Quando nós respiramos profundamente o ar fresco, cheio de
oxigênio, que penetra até as mais pequenas células do nosso peito e as revigora
a partir de dentro. Assim, a pessoa imbuída de espiritualidade, a cada minuto,
faz acontecer a respiração. Uma respiração leve, sem ser notada, questionada ou
recompensada, acontece simplesmente porque está ali, no ritmo do próprio ser,
na respiração da alma. Se o espírito não recebe o ar que necessita, ele sufoca,
morre. Sufocar o espírito é desumanizar.
Espiritualidade é afinar os olhos e o espírito para ver
céu e terra como um lugar sagrado, como a nossa Casa Comum, Comunidade de Vida
e onde podemos celebrar. Temos, então, que:
a) Aprender da
sabedoria da Criação, suas leis, para poder viver em harmonia.
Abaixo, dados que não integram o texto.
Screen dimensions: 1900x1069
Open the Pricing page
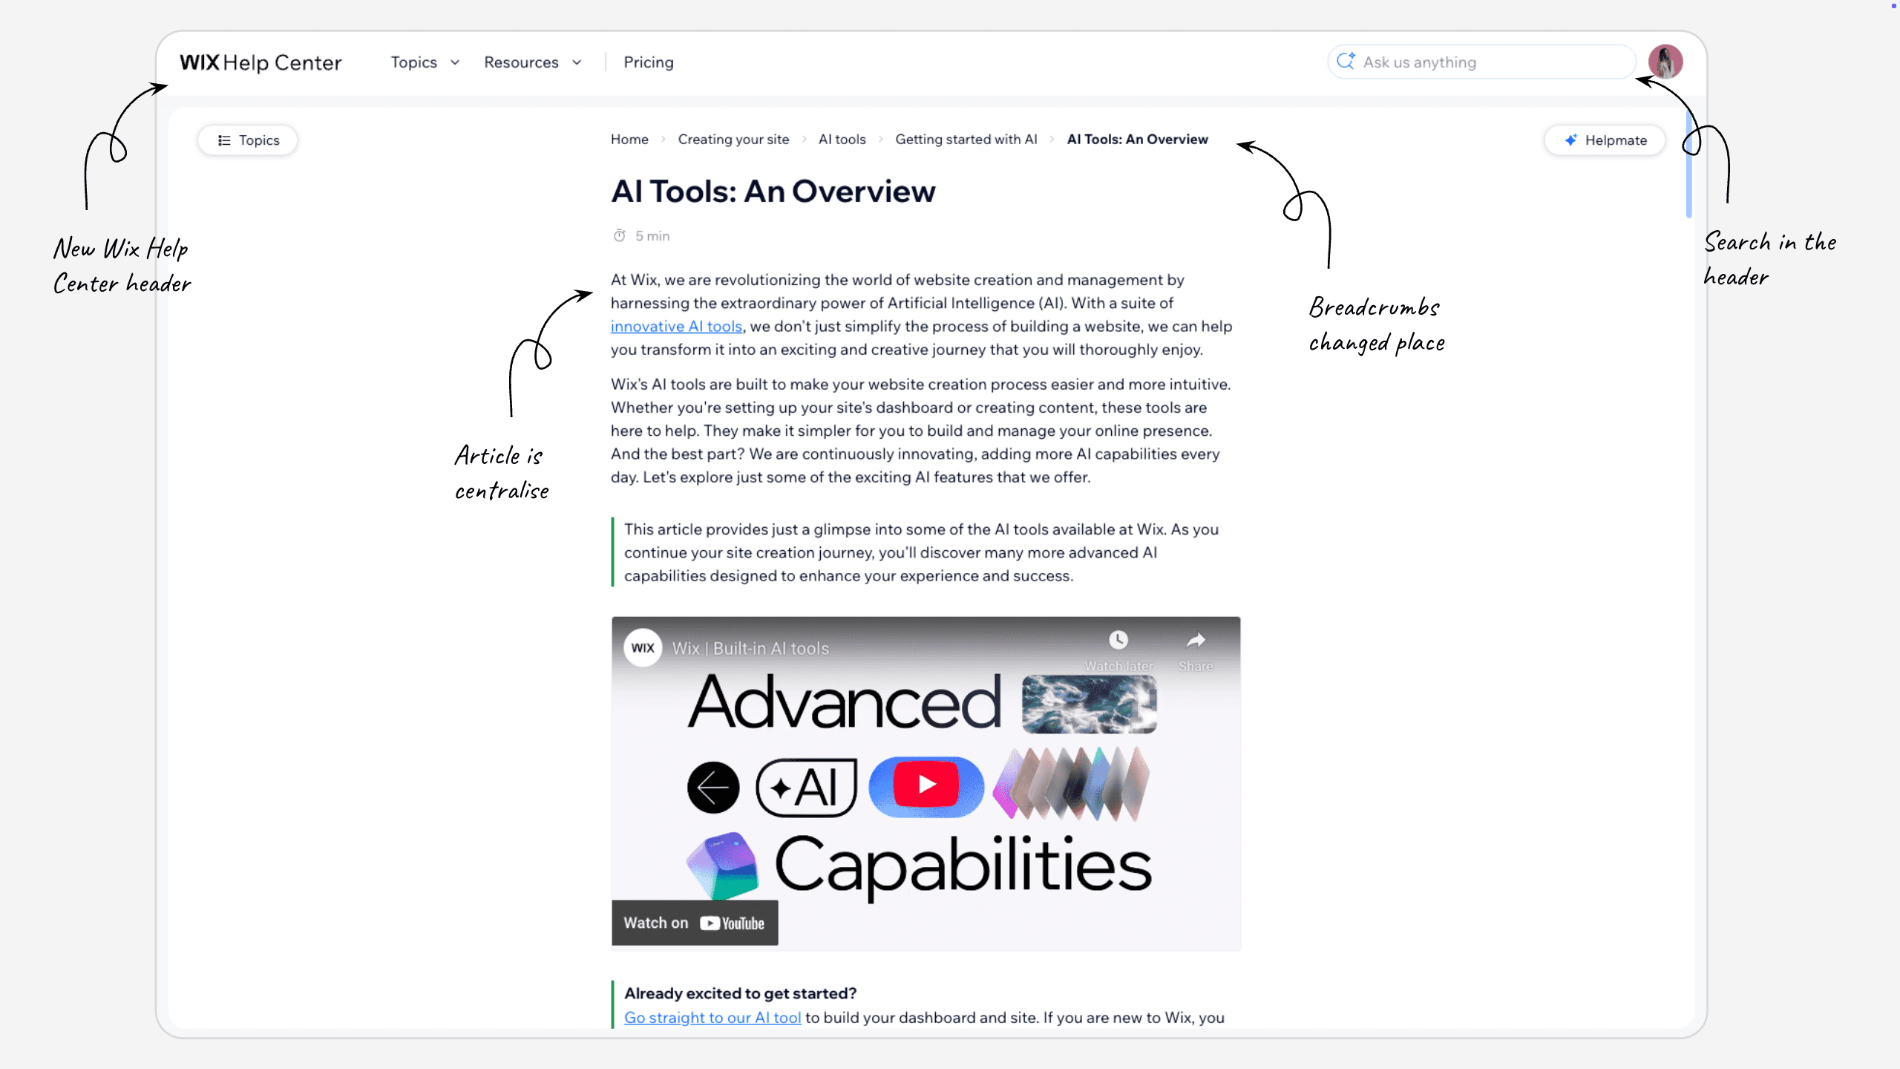click(x=648, y=62)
Não se trata de
domar a natureza, trata-se de estabelecer uma nova aliança, baseada no respeito
e na admiração. Trata-se de se entender os falares da Terra, alfabetizar-nos ecologicamente
para entender a estrutura e a dinâmica dos ecossistemas e os processos que
facilitam ou dificultam a sustentabilidade da vida. b) Aprender a conviver
dentro do oikos. Nosso futuro comum,
parte de um passado e de um presente, que tem uma casa comum. A mudança
climática não nos pergunta se somos cristãos, muçulmanos ou hinduístas, não
escolhe gênero, ne raça, idade ou ideologia. O que existe é um presente comum e
uma tarefa conjunta a ser assumida. Trata-se de construir a unidade a partir da
diversidade da vida. (MURAD, 2016, p. 111)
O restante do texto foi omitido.